*** Opening TEXT BLOCK ***

I'm happy to piss in the coffee of vaccine hesitants any day of the week (point me to the mug), but we can't blame the variants on vaccine hesitancy.
Both delta and omicron originated in unvaccinated populations in the developing world, where the problem is not vaccine hesitancy [1], but the lack of availability of vaccines [2].
[1] Delta arose before any vaccines were approved, and yes, of course, there's vaccine hesitancy in South Africa, but there's also, simply put, not enough vaccines to go around.
[2] For some mysterious reason, our economic planners thought that getting the developed world inoculated in 2021, and the developing world in 2022 was a smart plan. It wasn't, but now we're reaping the consequences of it. I eagerly await the next variant.
Please many countries like Israel were lit up with delta after being touted as the poster boy for “vaccinations” in June 21. Stop the nonsense. The data is clear, the effectiveness diminishes after 3 months. You can’t vaccinate your way out of a pandemic with pathetically leaky “vaccine”
But, HIV mutates super easily, which is why we do not already have a more traditional vaccine that works. It will be a greater challenge in this regard than COVID-19/Omicron, not an easier one.
1. Given the continued efficacy of the COVID-19 vaccines against severe illness, it stands to (lay-)reason that a similar outcome might occur with HIV. A world in which HIV is roughly as transmissible as it currently is (and is still responsive to other avenues of treatment/prevention, like PrEP) but where it does not cause fatal immunocompromization is an extremely preferable world.
2. We have no particular reason to believe that HIV's mutation vectors are more or less susceptible to the vectors that mRNA vaccines target, versus "traditional" vaccines.
Not if it's anything like the Covid-19 vaccines that don't stop someone from contracting or spreading it.

*** Closing TEXT BLOCK ***

▶ EXERCISE 1
Which viruses and COVID-19 variants does the vaccine discussion name?
▶ EXERCISE 2
Does the vaccine discussion support each statement? (a) Delta arose before any vaccines were approved. (b) The developing world was scheduled to be inoculated in 2021. (c) HIV mutates only with difficulty.
The rows have nothing to do with the vaccine discussion.

*** Opening DATA FOR REVIEW ***

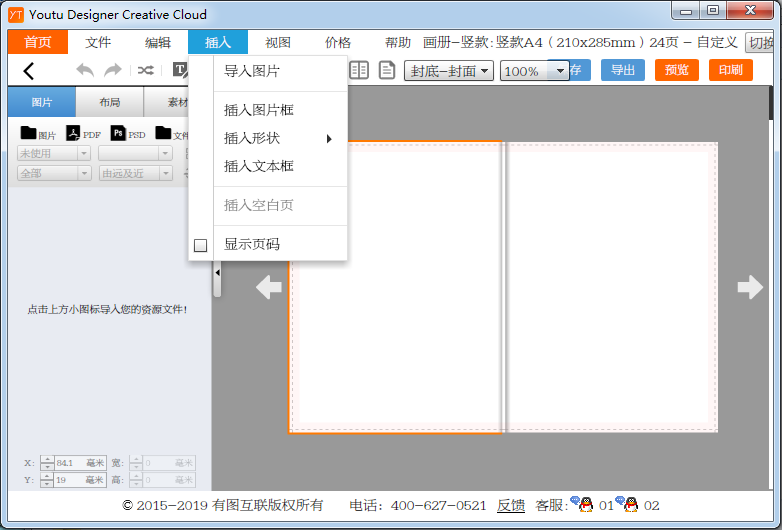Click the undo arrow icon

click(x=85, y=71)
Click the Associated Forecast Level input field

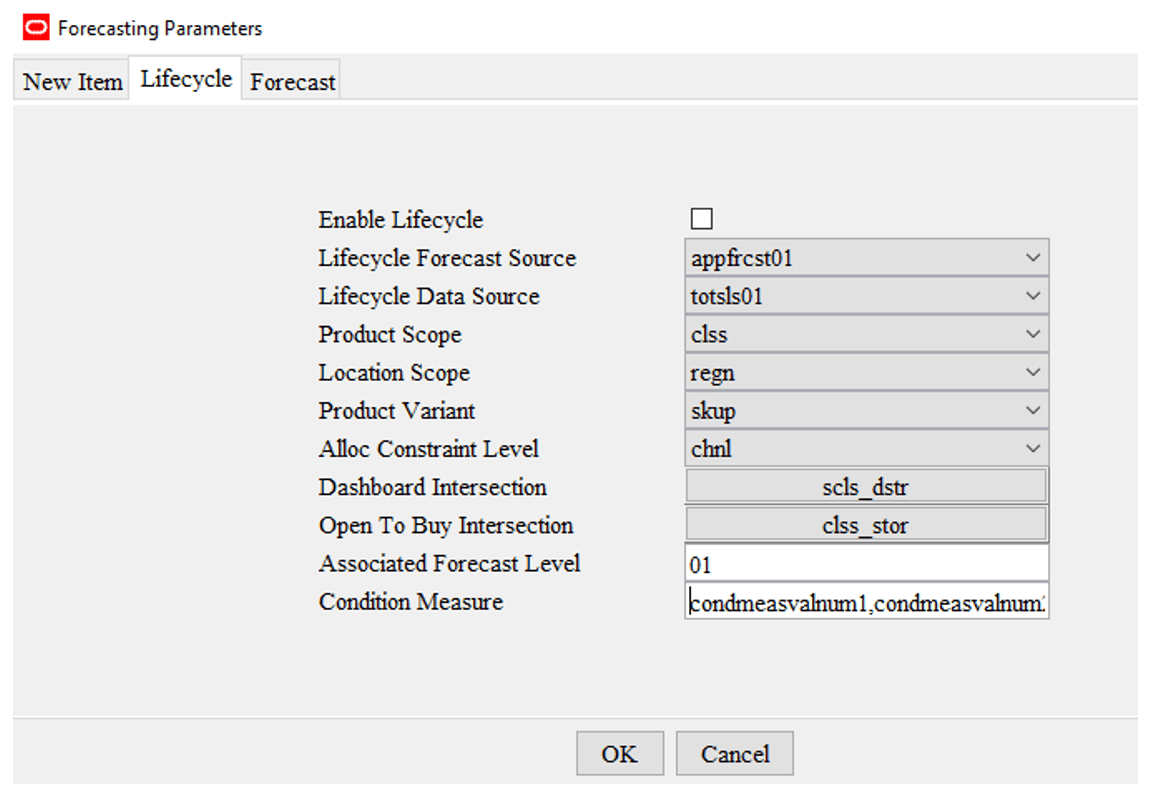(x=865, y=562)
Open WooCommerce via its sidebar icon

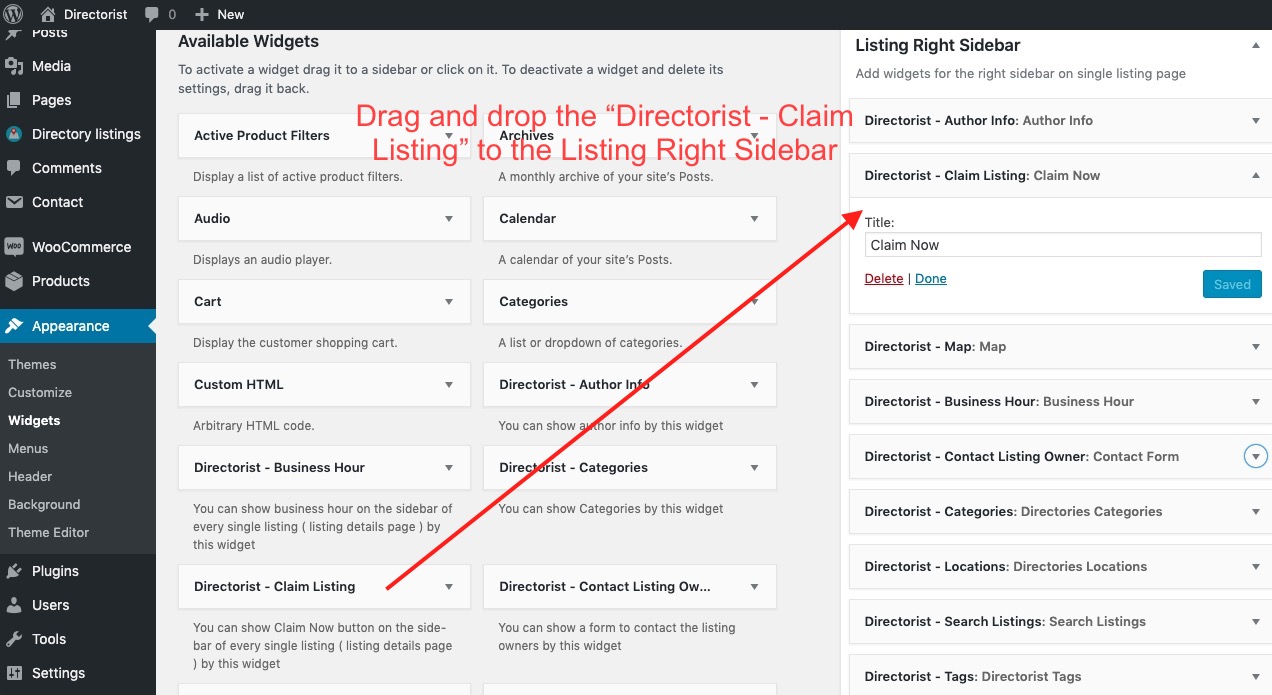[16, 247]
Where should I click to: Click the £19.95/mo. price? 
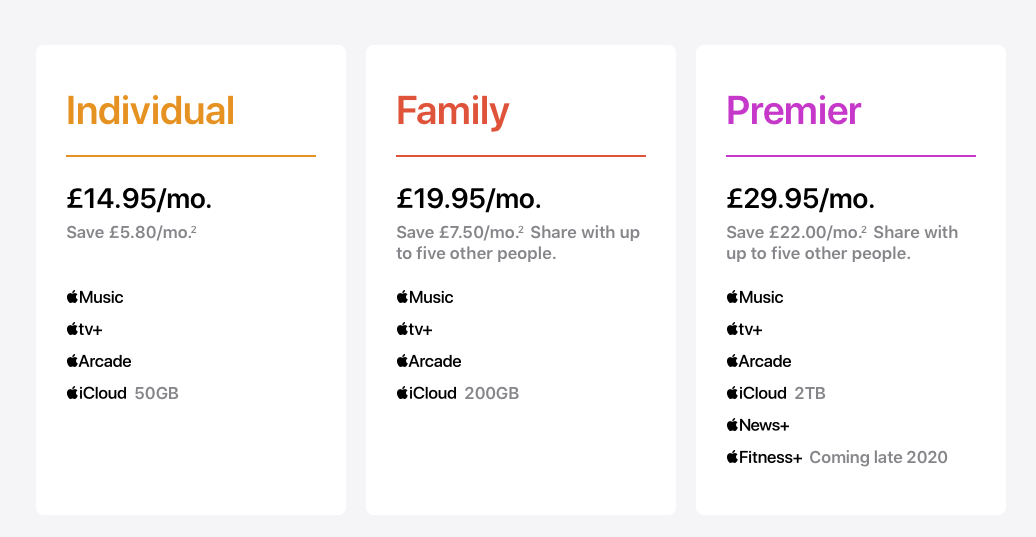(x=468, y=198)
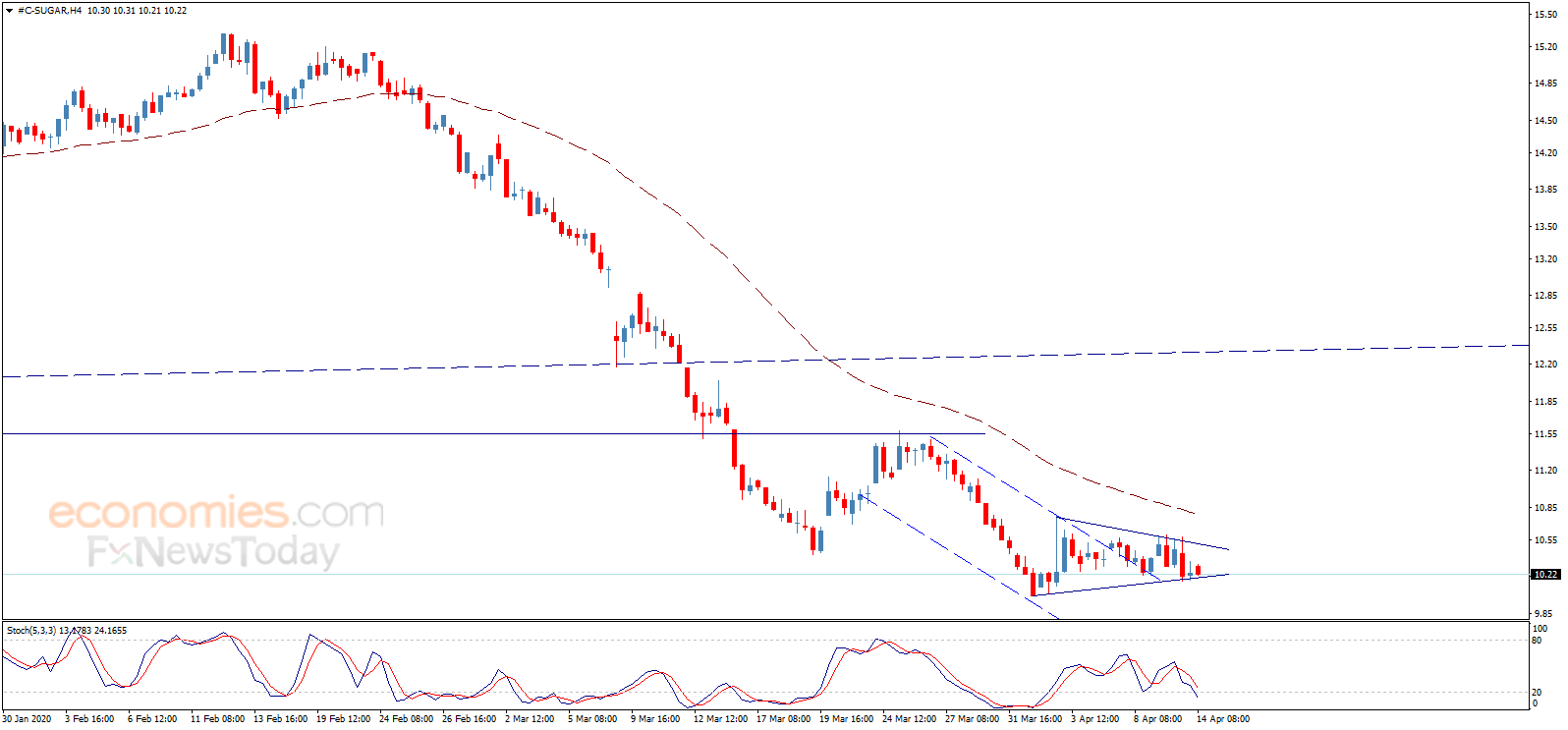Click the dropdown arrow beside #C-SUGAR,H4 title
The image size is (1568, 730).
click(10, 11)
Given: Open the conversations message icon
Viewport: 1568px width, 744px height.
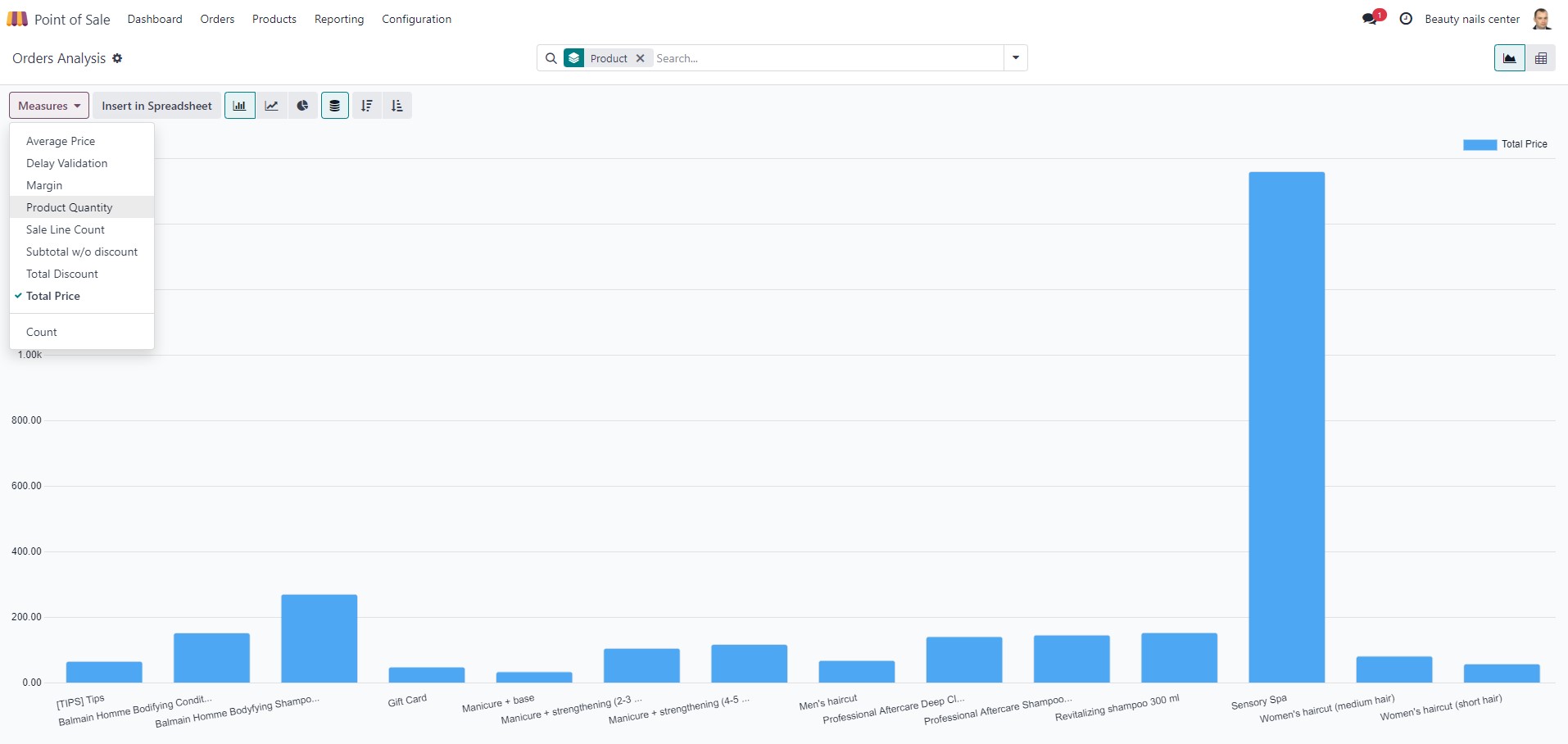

*** Closing DATA FOR REVIEW ***

▶ WORKED SOLUTION 1
Delta, omicron, HIV, COVID-19

▶ WORKED SOLUTION 2
(a) Yes: "Delta arose before any vaccines were approved"
(b) No: "getting the developed world inoculated in 2021, and the developing world in 2022"
(c) No: "HIV mutates super easily"